I have heard a lot of stories of designers holding on to files, or asking for more money half way through a project. Asking for more money to do more work is fine, if you discussed it with your client before you started the work. You can’t just stop all work or get your knickers in a knot because you didn’t properly communicate the site’s scope. At least give the client plenty of upfront warning of any new charges, and why you’re charging them.
Finally, don’t hire your neighbor’s cousin.
So now that you have found your perfect designer – how do you talk to them? Typically, The first rule of fight club…you don’t.
When clients and designers speak it’s like 2 George’s colliding. It always helps if there’s a project manager involved to act as a translator although there are no gurantees.
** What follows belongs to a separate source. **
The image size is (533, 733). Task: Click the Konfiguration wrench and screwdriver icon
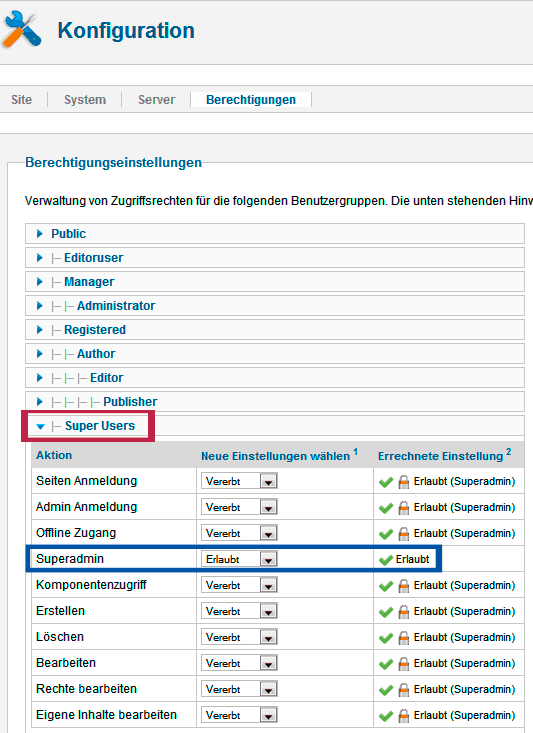[x=22, y=30]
If you decide to forgo the project manager and work directly with a designer (which is like trying to sell your own home) there are a few things you need to know: As the client: Be specific. If you think you are being too specific. Be more so. Provide examples wherever possible. If you like a certain color, get the exact #hex code. What is a hex code? http://www.colorpicker.com/ Looking for blue? What shade, what tone?
Send ONE email only. Of course this is impossible, but you absolutely MUST refrain from sending a stream of 15 “consciousness emails”. Gather all your thoughts and notes in one email and send it off. You might be told otherwise, but you are not their only client so emails add up and the more emails, the more likely something gets missed.
Be patient. Dear God, be patient. Putting together a website with design, integration, content, testing and training can be exhaustive as well as frustrating. What you can’t do, is take out your frustrations with the guy designing your site. The best thing you can do for yourself is allow for at least 2-3 days margin of error. If your guy tells you it’ll be done Monday, expect it Thursday. Design and development is not an exact science, so be realistic with the deadlines.
Right click not write click. Make sure you and your “guy” are speaking the same language. I was speaking with an insurance client and we were talking about apps for 5 minutes before I realized she was referring to actual down loadable online applications for users to fill out and submit, and not a mobile application. IP is another one that comes to mind. Intellectual property v. Internet Protocol. These are the more obvious ones. If your designer is using words you don’t understand, make them explain to you what they’re talking about. Being properly informed helps everyone.
Don’t pretend you know more than you do. It’s like being in Rome and asking, in your broken Italian, for directions only to have them hurl out an entire 5 minute response, without taking a breath. In other words, don’t clutter the table. Let your designer do their job. After all, you did all this research to find them, so give them room to work.
Don’t be unrealistic. Everything good takes time. Be appreciative. Good designers are sensitive creatures. Most importantly, pay on time. Don’t wait 30 days to pay. Pay upon receipt.